Dataset excerpts:

-- -- --

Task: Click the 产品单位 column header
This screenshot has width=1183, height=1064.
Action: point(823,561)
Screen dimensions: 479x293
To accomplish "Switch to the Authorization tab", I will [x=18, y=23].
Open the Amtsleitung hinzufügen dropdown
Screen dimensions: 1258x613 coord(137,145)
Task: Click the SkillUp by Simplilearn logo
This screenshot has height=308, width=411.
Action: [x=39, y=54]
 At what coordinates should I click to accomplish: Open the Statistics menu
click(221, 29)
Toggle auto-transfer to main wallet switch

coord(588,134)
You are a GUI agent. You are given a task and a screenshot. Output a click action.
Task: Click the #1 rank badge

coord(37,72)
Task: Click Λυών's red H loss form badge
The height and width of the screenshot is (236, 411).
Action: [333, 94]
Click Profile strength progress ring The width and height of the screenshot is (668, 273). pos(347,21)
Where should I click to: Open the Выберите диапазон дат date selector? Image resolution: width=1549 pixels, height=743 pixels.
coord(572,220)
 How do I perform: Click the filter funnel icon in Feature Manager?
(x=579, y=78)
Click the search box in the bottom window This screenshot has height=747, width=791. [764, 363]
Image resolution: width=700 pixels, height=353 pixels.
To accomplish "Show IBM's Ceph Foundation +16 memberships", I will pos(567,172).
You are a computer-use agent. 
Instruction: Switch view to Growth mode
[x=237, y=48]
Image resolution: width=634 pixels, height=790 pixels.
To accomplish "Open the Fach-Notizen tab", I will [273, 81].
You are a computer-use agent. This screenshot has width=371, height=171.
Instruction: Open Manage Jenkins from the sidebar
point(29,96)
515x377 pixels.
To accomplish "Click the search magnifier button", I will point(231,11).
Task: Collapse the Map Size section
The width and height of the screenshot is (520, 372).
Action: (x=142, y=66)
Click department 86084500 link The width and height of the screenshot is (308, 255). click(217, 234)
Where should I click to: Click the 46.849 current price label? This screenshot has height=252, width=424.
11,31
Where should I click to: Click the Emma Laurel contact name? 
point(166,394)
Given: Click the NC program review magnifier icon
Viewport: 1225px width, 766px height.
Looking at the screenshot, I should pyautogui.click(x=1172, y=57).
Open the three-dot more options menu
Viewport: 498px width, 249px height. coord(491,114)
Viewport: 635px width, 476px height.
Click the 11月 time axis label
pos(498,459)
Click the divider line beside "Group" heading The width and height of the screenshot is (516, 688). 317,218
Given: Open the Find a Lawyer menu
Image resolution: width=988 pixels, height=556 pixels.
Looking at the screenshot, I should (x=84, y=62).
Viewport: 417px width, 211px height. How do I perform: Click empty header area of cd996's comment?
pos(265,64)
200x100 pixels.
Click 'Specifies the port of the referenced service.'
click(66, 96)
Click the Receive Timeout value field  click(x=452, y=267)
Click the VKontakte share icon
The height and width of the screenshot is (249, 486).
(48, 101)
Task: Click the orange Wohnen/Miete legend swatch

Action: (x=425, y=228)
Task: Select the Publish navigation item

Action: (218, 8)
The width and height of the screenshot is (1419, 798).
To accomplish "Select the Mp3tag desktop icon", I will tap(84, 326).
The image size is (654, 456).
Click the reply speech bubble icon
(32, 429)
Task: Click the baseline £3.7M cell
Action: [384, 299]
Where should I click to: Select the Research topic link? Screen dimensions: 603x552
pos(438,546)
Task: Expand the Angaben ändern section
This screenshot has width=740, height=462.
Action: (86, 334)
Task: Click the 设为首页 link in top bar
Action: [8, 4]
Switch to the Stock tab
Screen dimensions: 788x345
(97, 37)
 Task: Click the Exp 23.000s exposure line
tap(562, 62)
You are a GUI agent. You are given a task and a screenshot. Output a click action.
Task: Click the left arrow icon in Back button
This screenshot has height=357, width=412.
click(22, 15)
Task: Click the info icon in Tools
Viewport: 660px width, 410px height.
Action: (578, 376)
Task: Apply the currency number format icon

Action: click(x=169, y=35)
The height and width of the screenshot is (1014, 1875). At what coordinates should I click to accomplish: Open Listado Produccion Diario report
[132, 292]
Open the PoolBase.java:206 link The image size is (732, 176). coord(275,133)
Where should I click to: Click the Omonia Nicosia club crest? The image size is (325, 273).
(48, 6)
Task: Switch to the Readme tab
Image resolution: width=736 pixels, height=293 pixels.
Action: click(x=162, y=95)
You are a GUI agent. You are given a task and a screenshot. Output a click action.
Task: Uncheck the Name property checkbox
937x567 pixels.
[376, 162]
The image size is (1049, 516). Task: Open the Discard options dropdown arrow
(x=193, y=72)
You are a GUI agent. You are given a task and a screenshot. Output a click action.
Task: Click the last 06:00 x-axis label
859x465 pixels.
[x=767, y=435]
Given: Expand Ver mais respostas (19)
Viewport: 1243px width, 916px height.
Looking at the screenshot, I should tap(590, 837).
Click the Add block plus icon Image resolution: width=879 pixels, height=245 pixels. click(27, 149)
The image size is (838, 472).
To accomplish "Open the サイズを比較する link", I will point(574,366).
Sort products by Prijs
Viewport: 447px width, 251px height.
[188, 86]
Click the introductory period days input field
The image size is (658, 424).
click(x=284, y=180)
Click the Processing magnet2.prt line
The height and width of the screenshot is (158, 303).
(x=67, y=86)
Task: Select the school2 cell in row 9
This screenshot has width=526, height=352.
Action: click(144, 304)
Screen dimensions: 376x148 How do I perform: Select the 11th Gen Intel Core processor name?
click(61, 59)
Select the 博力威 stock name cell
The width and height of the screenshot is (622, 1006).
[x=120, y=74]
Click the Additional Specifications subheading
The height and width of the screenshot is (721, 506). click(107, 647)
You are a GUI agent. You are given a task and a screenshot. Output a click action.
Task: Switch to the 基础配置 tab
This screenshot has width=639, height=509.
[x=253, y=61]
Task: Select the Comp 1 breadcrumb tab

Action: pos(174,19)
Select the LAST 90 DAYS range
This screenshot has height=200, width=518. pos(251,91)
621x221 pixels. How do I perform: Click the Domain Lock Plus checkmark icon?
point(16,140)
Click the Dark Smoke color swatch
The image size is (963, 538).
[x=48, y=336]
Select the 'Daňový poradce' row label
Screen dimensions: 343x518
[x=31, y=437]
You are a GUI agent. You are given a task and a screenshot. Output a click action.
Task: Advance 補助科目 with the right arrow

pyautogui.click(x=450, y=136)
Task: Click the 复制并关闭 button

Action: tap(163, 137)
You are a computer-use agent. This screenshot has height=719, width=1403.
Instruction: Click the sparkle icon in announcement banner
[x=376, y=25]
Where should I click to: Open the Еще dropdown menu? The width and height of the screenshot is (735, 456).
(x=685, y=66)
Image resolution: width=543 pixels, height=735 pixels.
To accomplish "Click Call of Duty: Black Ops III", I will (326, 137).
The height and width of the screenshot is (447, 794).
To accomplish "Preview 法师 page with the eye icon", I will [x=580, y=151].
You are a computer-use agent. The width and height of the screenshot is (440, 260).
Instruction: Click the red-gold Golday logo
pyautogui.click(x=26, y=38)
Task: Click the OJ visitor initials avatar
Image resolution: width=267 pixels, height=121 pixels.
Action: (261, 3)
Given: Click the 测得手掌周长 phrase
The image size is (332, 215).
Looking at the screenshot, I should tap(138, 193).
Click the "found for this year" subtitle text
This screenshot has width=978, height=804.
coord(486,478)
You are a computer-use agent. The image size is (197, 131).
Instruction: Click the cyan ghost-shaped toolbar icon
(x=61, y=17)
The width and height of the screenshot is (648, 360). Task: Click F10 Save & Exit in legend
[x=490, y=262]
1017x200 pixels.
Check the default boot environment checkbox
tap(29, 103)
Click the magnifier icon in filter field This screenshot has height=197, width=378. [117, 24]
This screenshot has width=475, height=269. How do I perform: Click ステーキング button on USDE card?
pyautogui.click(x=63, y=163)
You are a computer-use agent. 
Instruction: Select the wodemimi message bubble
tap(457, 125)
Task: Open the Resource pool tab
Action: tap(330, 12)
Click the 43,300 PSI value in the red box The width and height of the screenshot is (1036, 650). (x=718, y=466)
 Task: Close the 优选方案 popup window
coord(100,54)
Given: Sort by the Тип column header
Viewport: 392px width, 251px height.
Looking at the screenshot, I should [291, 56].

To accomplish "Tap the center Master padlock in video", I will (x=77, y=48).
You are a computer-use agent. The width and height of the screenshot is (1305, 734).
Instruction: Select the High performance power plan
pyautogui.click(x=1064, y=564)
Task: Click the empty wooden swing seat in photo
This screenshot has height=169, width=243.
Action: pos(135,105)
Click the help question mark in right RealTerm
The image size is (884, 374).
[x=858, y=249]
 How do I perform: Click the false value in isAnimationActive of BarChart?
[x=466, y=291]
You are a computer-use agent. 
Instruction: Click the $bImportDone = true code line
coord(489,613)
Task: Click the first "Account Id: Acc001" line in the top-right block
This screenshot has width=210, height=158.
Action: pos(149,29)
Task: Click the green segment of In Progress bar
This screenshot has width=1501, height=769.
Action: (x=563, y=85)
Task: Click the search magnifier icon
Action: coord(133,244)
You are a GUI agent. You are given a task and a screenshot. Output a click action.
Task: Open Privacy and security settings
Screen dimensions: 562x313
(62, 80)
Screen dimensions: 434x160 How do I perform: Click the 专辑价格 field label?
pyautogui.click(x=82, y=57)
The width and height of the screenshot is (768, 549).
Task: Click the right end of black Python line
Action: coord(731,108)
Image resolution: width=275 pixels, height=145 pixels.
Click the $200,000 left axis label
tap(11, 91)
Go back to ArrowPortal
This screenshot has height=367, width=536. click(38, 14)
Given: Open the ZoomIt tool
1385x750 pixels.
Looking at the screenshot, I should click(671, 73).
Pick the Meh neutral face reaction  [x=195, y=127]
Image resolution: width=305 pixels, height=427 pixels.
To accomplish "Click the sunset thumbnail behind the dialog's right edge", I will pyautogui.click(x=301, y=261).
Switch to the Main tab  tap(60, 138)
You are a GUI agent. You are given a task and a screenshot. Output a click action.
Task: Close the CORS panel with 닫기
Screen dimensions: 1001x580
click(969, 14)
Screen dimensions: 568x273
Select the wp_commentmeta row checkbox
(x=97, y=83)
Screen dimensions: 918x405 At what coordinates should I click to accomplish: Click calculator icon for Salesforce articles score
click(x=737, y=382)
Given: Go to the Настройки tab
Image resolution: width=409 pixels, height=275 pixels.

-- -- --

Write down exactly the span of lines above from the one containing "Screen dimensions: 562x313" to the one containing "Given: Open the ZoomIt tool", both ends included.

Screen dimensions: 562x313
(62, 80)
Screen dimensions: 434x160 How do I perform: Click the 专辑价格 field label?
pyautogui.click(x=82, y=57)
The width and height of the screenshot is (768, 549).
Task: Click the right end of black Python line
Action: coord(731,108)
Image resolution: width=275 pixels, height=145 pixels.
Click the $200,000 left axis label
tap(11, 91)
Go back to ArrowPortal
This screenshot has height=367, width=536. click(38, 14)
Given: Open the ZoomIt tool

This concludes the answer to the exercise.